La Policía del Chaco se encuentra actualmente imposibilitada de realizar peritajes sobre dispositivos móviles, una herramienta crítica para el avance de las causas penales. La interrupción del servicio se debe al vencimiento de la licencia del software especializado, cuya actualización demanda una inversión millonaria y un extenso proceso administrativo.
El jefe de la fuerza aclaró que no se trata de una suspensión deliberada, sino de un trámite de renovación pendiente desde el pasado 31 de diciembre. «No es que está suspendida, no tenemos la renovación de la licencia», explicó, señalando que la adquisición del sistema debe realizarse mediante licitación pública.
UN COSTO EQUIVALENTE A UN PATRULLERO
La tecnología necesaria para la apertura y extracción de datos tiene un valor de mercado que ronda los 260 millones de pesos. «Es como comprar un patrullero», comparó el jefe policial, detallando que la licencia permite una cantidad limitada de intervenciones (entre 60 y 90 «disparos» o aperturas de dispositivos).
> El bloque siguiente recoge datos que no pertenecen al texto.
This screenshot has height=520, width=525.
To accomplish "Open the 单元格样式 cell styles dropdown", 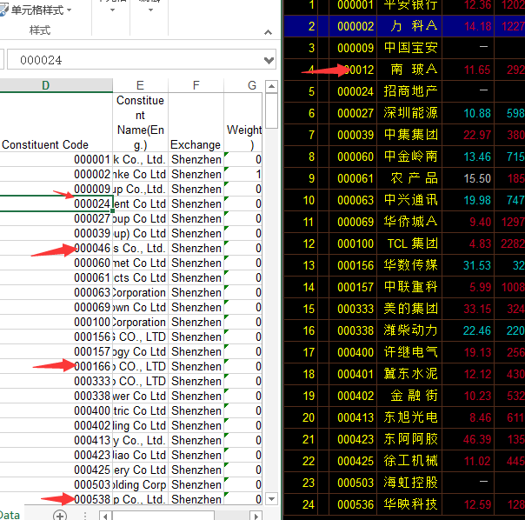I will (40, 10).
A pesar del elevado costo, descartó que el problema responda a una falta de fondos, sino a los tiempos burocráticos legales: «No es que dejamos de hacer eso porque no tenemos plata. Se está licitando», subrayó, estimando que el servicio podría normalizarse entre los meses de abril y mayo.
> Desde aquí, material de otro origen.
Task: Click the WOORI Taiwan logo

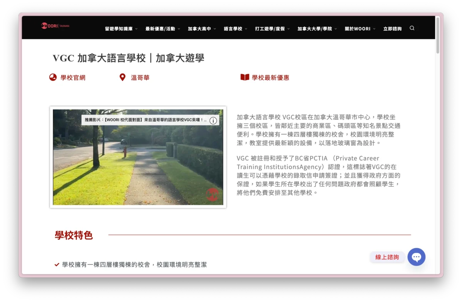Action: point(55,26)
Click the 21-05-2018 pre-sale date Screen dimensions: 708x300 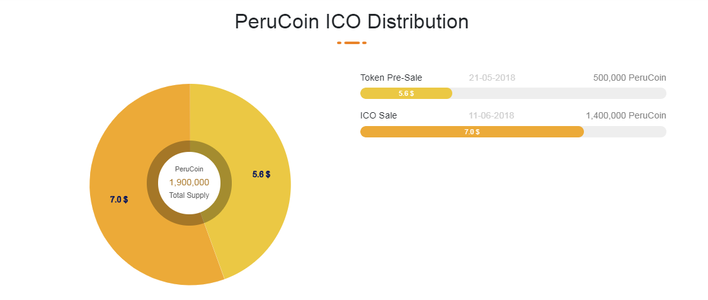492,78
PERITAJES URGENTES Y DEMORAS
Mientras la fuerza provincial aguarda la nueva licencia, el Poder Judicial —que cuenta con el mismo sistema operativo— está absorbiendo los casos caratulados como «urgentes». Sin embargo, el resto de los pedidos de peritajes permanecen en lista de espera, lo que genera un cuello de botella en las investigaciones corrientes.
Desde la cúpula policial sostuvieron que esta situación es recurrente debido a la modalidad de contratación anual del software. «Esto pasa todos los años, siempre es lo mismo», concluyeron, intentando llevar tranquilidad sobre la continuidad de los procesos judiciales de mayor relevancia.